Similarly, in its treatment of the portion of each copyrighted work infringed, the court urged that if Tenenbaum had “just sampled individual songs as a prelude to purchasing the full albums on which those songs appeared[,] [t]hat could well present a compelling argument for fair use.”  Tenenbaum admitted, however, that his purpose in downloading songs was not to sample them in anticipation of later purchases, which the court ultimately acknowledged.  The disappointment that results when the facts do not support a cherished theory of the case is familiar to many a litigator.

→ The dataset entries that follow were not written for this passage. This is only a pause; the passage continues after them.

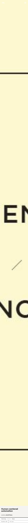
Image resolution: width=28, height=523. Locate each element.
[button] (25, 2)
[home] (3, 2)
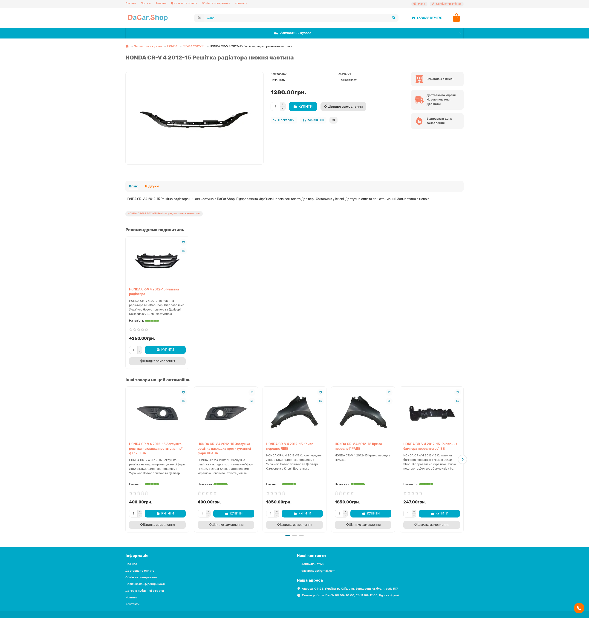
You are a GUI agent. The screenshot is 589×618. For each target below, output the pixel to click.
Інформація (136, 555)
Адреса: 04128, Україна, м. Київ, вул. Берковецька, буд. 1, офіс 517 (350, 588)
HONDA (172, 46)
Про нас (146, 3)
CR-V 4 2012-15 (194, 46)
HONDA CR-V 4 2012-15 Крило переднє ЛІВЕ (289, 446)
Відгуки (152, 186)
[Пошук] (393, 18)
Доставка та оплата (184, 3)
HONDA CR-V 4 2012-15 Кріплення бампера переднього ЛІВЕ (430, 446)
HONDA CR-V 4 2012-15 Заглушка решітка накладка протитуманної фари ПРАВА (224, 448)
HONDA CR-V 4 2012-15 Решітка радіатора (154, 291)
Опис (133, 186)
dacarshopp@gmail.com (318, 570)
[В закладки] (183, 242)
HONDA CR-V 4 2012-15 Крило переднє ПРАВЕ (358, 446)
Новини (161, 3)
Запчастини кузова (295, 33)
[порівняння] (183, 251)
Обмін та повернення (216, 3)
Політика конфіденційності (145, 584)
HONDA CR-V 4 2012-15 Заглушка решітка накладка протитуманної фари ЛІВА (155, 448)
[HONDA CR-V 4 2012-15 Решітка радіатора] (157, 260)
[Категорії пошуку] (199, 18)
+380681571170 (429, 18)
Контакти (241, 3)
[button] (126, 459)
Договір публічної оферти (144, 590)
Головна (130, 3)
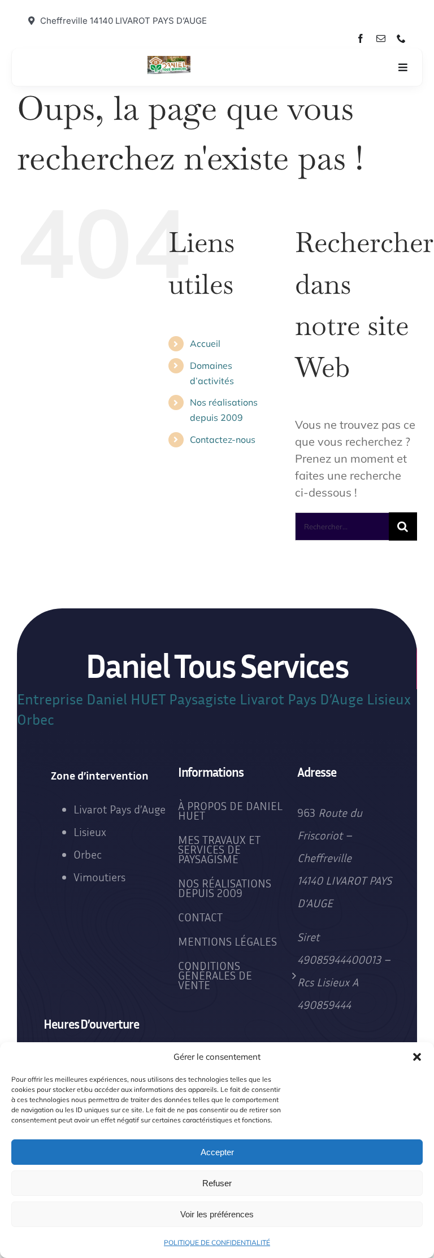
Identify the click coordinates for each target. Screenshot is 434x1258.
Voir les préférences (217, 1214)
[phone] (401, 38)
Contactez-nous (222, 439)
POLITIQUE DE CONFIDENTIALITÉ (217, 1242)
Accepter (217, 1152)
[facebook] (360, 38)
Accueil (205, 343)
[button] (417, 1057)
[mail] (380, 38)
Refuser (217, 1183)
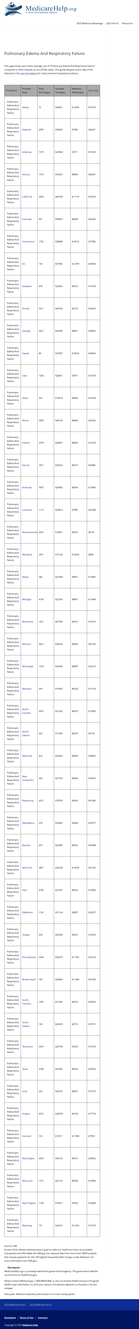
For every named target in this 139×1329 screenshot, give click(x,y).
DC (23, 263)
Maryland (27, 554)
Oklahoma (27, 912)
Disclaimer (10, 1317)
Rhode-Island (29, 979)
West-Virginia (29, 1203)
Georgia (26, 330)
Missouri (26, 644)
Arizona (26, 174)
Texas (25, 1068)
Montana (26, 688)
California (27, 196)
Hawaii (25, 353)
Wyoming (27, 1225)
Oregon (26, 934)
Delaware (27, 286)
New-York (27, 867)
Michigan (26, 599)
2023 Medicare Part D (41, 1304)
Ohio (24, 890)
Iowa (24, 375)
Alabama (26, 129)
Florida (25, 308)
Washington (28, 1158)
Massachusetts (30, 532)
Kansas (26, 465)
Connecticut (28, 241)
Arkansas (27, 152)
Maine (25, 576)
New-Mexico (28, 822)
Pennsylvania (29, 957)
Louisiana (27, 509)
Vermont (26, 1136)
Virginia (26, 1113)
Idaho (25, 398)
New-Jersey (28, 800)
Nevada (26, 845)
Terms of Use (26, 1317)
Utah (24, 1091)
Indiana (26, 442)
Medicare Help (30, 1325)
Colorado (27, 219)
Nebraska (27, 755)
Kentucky (27, 487)
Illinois (25, 420)
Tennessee (27, 1046)
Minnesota (27, 621)
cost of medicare (28, 73)
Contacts (43, 1317)
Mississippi (27, 666)
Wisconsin (27, 1180)
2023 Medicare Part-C (15, 1304)
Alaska (25, 107)
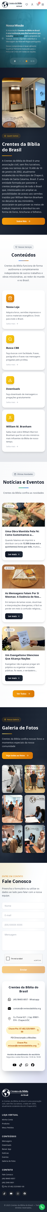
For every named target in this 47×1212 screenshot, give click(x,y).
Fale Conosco (7, 1174)
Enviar (23, 969)
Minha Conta (7, 1120)
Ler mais (12, 554)
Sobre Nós (22, 221)
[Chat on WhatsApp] (42, 1207)
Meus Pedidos (8, 1128)
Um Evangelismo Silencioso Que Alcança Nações (22, 657)
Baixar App (6, 1149)
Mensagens (7, 1141)
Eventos (5, 1157)
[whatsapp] (18, 1193)
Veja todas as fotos (15, 755)
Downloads (6, 1145)
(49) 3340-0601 (8, 1182)
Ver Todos (21, 693)
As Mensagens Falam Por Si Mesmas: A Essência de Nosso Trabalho (23, 597)
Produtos (6, 1124)
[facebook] (24, 1193)
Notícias (5, 1153)
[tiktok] (4, 1193)
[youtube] (11, 1193)
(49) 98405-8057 (8, 1178)
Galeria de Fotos (9, 1161)
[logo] (23, 1093)
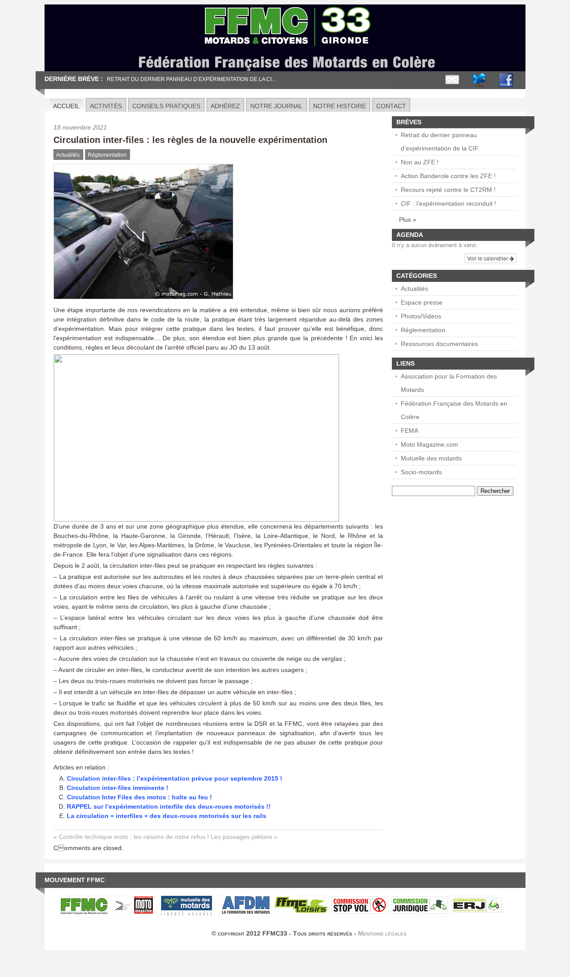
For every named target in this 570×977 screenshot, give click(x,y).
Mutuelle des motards (431, 458)
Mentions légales (382, 933)
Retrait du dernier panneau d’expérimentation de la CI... (191, 79)
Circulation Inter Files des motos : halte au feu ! (139, 797)
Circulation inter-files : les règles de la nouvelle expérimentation (190, 140)
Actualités (68, 155)
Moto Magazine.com (429, 444)
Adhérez (225, 106)
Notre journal (276, 106)
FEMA (409, 430)
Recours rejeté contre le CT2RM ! (448, 189)
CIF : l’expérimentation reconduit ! (448, 203)
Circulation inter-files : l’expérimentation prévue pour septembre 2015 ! (174, 778)
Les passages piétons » (244, 836)
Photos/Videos (421, 316)
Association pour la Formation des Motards (449, 383)
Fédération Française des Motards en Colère (454, 410)
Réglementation (107, 155)
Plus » (407, 219)
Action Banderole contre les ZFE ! (448, 175)
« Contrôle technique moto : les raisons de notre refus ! (131, 836)
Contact (391, 106)
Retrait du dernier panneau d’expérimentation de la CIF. (440, 141)
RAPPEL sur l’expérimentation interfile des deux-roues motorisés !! (169, 806)
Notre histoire (339, 106)
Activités (106, 106)
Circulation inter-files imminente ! (117, 787)
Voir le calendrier (488, 258)
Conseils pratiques (166, 106)
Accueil (66, 106)
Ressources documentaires (439, 343)
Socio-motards (421, 472)
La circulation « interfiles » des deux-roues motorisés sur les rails (166, 815)
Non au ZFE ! (420, 162)
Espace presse (422, 302)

After finding that each of the four traditional fair use factors weighed against a finding of fair use, the court then addressed the creative and unusual “non-statutory factors” that Tenenbaum advanced.   These included that: (1) the copyright owners assumed the risk of infringement by releasing their works in an environment where file sharing was rampant; (2) the copyright owners aggressively marketed their works while failing to protect them in any meaningful way, essentially creating an attractive nuisance; (3) Tenenbaum was forced to engage in file sharing because only entire albums, not individual songs, were available for legal purchase; (4) it is unfair for parents and universities to bear the costs of policing the file-sharing activity of children and students; and (5) the “injustice of the action” weighed in favor of fair use. 

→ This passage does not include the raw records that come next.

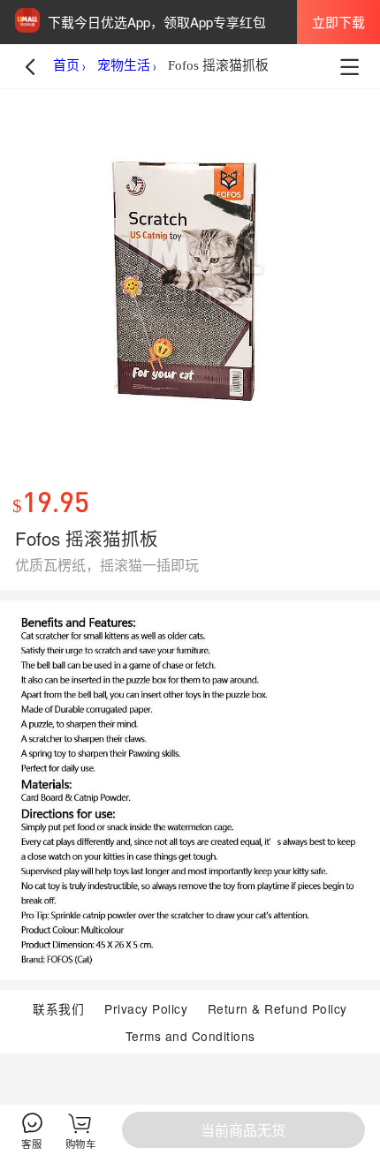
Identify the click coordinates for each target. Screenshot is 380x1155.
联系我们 (58, 1008)
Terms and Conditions (190, 1036)
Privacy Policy (145, 1008)
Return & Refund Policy (277, 1008)
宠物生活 (123, 65)
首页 (66, 65)
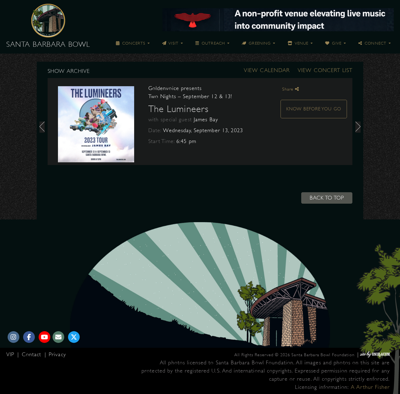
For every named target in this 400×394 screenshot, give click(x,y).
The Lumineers (178, 108)
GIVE (336, 43)
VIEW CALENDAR (267, 70)
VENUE (301, 43)
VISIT (173, 43)
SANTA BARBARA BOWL (48, 44)
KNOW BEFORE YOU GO (313, 108)
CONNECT (374, 43)
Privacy (57, 354)
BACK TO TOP (327, 198)
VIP (11, 354)
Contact (32, 354)
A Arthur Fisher (370, 387)
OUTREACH (212, 43)
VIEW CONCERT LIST (325, 70)
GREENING (259, 43)
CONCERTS (133, 43)
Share (288, 89)
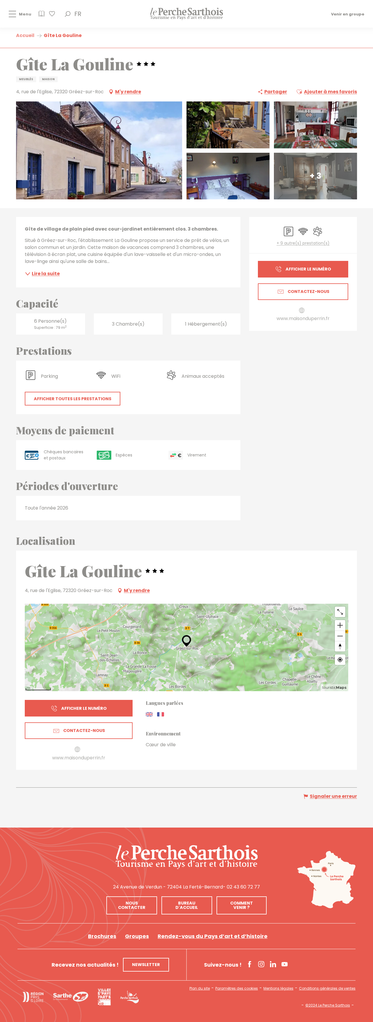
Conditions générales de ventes (327, 988)
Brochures (102, 936)
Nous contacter (131, 905)
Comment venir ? (241, 905)
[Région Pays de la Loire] (32, 997)
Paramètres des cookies (236, 988)
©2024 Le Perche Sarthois (327, 1005)
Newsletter (146, 964)
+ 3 (315, 176)
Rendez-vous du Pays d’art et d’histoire (213, 936)
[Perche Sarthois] (187, 857)
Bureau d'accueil (186, 905)
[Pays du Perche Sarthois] (186, 14)
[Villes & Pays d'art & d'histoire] (104, 997)
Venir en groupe (347, 14)
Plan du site (199, 988)
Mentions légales (278, 988)
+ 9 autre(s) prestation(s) (303, 243)
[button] (67, 14)
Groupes (137, 936)
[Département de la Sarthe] (70, 997)
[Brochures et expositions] (41, 15)
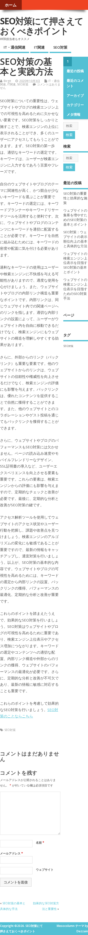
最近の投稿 (75, 71)
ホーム (11, 5)
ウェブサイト (45, 869)
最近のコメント (75, 83)
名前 (40, 842)
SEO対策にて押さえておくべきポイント (41, 26)
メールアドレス (11, 853)
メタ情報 (73, 114)
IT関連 (39, 47)
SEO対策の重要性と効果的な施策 (75, 198)
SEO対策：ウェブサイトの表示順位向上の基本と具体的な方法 (75, 239)
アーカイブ (75, 95)
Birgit (7, 81)
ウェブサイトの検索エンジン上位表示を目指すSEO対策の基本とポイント (75, 263)
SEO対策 (60, 47)
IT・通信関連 (14, 47)
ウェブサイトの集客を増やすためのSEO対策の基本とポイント (75, 217)
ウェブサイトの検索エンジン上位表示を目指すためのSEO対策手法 (75, 289)
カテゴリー (75, 105)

The court properly rejected each of these arguments, though it viewed some of them with a degree of approval.  For instance, because the Supreme Court has suggested that the unavailability of a work for purchase through normal channels is a proper fair use consideration, the court felt that Tenenbaum was “on firmer ground” in arguing that his conduct was excused because he could only legally buy entire CDs rather than individual songs.  Nonetheless, by August 2004, when Tenenbaum’s file sharing was detected by the plaintiffs, “a commercial market for digital music had fully materialized,” making the “unavailability of paid digital music [] simply not relevant.” 

The opinion concluded by reiterating that the court was “very, very concerned that there is a deep potential for injustice in the Copyright Act as it is currently written.  It urges – no implores – Congress to amend the statute to reflect the realities of file sharing.”

This opinion – and the verdict that followed it – should strike fear into the hearts of file sharers everywhere.  It is the second staggering jury verdict against an individual file sharer, following the nearly $2 million verdict in Capitol Records v. Thomas-Rasset.  Nonetheless, at least one piece of anecdotal evidence suggests that file sharers are not so easily deterred: overheard in the ticket line at a movie theatre over the holidays, one youth commenting to another, “We can just download it illegally online!”